Set task:
Starting with the line with "Open the 竖纹 grain direction dropdown" and going on through the end of the material, write those lines out again with "heading" swapped for "title" and nothing else changed.

The input:

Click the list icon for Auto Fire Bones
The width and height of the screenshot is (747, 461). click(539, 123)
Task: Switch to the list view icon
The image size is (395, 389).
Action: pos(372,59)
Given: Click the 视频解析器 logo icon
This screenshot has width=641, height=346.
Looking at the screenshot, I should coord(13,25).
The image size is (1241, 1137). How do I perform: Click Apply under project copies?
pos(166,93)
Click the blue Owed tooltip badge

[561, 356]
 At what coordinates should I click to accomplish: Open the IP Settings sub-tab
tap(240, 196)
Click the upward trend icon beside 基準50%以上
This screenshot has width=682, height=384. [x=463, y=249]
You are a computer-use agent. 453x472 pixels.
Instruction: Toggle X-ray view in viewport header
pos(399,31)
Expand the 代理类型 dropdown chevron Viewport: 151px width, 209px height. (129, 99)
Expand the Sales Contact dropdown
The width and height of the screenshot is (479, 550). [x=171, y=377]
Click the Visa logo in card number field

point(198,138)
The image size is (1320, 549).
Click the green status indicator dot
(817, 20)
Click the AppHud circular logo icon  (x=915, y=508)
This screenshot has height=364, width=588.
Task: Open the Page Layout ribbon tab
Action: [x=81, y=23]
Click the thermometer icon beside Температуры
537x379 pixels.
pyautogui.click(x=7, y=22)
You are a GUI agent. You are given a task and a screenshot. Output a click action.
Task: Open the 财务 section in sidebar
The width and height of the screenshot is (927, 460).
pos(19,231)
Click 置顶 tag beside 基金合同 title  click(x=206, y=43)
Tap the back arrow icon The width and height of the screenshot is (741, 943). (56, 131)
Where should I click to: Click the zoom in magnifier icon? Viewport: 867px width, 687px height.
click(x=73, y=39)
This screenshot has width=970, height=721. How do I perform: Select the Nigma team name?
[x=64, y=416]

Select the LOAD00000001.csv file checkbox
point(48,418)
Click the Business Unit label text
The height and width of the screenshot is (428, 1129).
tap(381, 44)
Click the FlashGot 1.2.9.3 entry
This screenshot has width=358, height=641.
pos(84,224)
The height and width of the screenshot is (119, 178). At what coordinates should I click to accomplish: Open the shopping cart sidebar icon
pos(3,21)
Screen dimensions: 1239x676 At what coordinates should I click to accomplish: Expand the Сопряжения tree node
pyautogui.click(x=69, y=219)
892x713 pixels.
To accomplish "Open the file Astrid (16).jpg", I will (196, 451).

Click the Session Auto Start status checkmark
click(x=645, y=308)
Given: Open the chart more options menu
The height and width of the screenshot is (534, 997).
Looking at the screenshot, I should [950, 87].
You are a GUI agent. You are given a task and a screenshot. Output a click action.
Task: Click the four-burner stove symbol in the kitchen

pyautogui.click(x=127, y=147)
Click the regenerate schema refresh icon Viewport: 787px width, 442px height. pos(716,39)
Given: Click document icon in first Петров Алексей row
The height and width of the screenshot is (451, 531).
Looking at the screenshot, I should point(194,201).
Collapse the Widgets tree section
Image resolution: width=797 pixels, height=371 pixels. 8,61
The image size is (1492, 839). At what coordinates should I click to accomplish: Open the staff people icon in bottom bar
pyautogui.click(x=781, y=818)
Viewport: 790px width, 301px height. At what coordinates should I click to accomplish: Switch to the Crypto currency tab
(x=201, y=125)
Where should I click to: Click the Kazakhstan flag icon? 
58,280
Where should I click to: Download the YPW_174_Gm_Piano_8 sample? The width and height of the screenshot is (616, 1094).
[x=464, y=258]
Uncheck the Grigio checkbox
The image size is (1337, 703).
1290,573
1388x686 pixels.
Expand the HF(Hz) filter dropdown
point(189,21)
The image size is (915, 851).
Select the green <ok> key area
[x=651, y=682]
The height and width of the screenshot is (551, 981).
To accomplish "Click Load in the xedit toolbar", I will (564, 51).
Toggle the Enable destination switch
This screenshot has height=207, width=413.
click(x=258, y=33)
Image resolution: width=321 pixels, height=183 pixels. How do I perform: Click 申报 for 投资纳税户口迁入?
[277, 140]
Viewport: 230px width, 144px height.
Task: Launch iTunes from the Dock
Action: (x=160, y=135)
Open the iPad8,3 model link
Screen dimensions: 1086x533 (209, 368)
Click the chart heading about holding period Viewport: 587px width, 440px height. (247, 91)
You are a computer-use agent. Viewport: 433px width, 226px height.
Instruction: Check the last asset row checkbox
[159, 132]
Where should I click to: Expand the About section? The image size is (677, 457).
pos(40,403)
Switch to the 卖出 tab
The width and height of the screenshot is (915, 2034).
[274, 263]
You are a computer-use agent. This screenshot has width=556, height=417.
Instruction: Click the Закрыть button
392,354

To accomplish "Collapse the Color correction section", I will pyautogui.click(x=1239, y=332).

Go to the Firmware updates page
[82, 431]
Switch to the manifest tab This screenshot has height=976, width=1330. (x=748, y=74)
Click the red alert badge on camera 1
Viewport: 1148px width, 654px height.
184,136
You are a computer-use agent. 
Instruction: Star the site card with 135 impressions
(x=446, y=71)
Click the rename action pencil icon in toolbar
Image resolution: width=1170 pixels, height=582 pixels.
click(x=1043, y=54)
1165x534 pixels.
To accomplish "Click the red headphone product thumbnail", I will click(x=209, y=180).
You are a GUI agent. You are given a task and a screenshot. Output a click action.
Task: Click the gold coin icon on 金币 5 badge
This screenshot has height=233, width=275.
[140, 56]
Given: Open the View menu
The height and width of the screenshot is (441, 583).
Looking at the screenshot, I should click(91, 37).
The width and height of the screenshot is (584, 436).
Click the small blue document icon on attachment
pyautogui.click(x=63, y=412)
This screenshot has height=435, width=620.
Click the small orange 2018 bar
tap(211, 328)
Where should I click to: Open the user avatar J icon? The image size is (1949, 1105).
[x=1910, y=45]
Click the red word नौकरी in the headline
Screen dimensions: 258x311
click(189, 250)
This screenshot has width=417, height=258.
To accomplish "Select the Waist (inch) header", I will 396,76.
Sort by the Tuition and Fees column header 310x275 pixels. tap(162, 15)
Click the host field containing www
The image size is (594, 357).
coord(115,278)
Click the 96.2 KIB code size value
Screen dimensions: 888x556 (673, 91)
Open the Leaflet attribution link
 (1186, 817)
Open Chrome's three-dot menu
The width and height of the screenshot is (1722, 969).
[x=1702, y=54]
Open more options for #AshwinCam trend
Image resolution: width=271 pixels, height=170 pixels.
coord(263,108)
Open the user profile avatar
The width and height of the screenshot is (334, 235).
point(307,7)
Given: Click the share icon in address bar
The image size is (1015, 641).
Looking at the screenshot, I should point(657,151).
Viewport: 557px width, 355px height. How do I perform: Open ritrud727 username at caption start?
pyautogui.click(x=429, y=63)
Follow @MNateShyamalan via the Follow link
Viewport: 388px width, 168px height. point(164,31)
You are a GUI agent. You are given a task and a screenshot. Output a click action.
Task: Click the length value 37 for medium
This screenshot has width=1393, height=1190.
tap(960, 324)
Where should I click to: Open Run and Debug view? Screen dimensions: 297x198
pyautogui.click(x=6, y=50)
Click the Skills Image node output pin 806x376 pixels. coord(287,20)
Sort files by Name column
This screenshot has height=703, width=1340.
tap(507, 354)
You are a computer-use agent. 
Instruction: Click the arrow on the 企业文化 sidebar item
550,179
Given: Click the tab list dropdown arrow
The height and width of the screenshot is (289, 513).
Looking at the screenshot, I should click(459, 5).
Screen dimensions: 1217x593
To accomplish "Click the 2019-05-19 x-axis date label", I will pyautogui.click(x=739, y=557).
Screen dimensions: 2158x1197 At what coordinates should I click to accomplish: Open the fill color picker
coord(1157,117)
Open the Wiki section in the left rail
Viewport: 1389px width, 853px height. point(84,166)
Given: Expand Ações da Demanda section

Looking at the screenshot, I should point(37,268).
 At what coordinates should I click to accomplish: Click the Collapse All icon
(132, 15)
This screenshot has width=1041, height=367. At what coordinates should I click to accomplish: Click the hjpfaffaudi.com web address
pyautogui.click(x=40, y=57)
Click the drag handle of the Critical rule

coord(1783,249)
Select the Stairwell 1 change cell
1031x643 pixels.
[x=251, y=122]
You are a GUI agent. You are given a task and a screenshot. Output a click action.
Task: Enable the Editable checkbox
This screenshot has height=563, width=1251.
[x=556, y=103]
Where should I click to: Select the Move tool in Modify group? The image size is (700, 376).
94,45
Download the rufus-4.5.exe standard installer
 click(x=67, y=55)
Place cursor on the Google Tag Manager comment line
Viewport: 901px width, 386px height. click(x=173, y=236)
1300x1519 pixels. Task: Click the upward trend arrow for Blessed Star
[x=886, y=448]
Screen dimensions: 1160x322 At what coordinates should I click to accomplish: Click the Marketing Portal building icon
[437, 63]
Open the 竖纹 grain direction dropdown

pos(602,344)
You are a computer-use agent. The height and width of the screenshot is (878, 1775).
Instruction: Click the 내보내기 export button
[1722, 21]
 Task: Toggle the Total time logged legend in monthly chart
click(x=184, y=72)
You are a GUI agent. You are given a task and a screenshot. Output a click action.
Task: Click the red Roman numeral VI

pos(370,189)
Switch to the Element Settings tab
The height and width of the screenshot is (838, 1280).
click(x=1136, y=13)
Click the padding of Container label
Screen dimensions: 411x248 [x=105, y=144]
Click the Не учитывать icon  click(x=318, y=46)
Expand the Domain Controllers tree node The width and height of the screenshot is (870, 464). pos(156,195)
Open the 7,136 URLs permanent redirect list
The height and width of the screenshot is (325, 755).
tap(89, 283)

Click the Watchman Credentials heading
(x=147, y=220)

Solution for this problem:
Open the 竖纹 grain direction dropdown

pos(602,344)
You are a computer-use agent. The height and width of the screenshot is (878, 1775).
Instruction: Click the 내보내기 export button
[1722, 21]
 Task: Toggle the Total time logged legend in monthly chart
click(x=184, y=72)
You are a GUI agent. You are given a task and a screenshot. Output a click action.
Task: Click the red Roman numeral VI

pos(370,189)
Switch to the Element Settings tab
The height and width of the screenshot is (838, 1280).
click(x=1136, y=13)
Click the padding of Container label
Screen dimensions: 411x248 [x=105, y=144]
Click the Не учитывать icon  click(x=318, y=46)
Expand the Domain Controllers tree node The width and height of the screenshot is (870, 464). pos(156,195)
Open the 7,136 URLs permanent redirect list
The height and width of the screenshot is (325, 755).
tap(89, 283)

Click the Watchman Credentials title
(x=147, y=220)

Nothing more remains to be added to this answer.